_Exercise instructions:_ Locate the line bearing "You are a GUI" in the material below, then reproduce it and each following line up to and including the line bearing "[combobox] (569, 33)".

_Extracted entries:_
★ ★ ★ ★
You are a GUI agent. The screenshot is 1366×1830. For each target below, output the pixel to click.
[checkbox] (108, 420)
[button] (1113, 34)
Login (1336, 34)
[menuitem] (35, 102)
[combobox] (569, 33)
★ ★ ★ ★
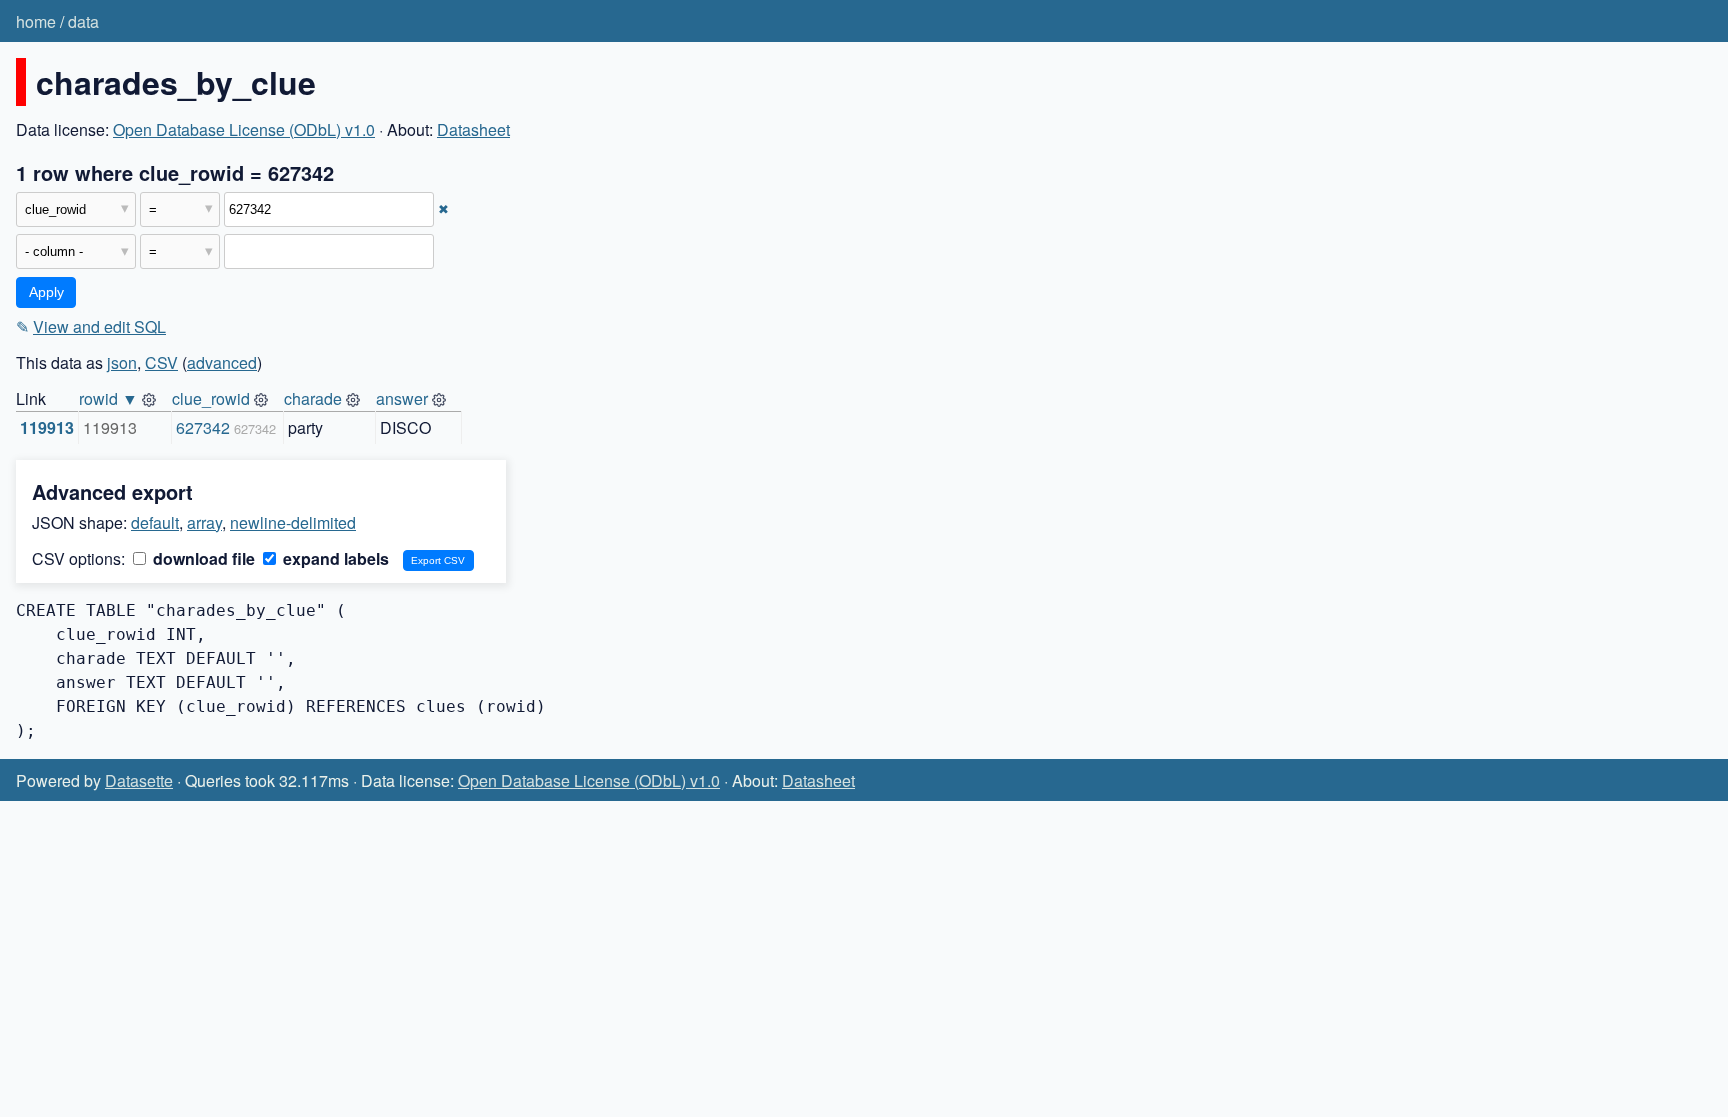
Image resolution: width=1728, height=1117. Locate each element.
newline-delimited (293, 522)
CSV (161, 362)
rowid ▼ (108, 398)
★ ★ ★ ★
_Solved exercise:_
You are a GUI agent. The screenshot is 1366×1830. For each target below, output the pixel to click.
[checkbox] (108, 420)
[button] (1113, 34)
Login (1336, 34)
[menuitem] (35, 102)
[combobox] (569, 33)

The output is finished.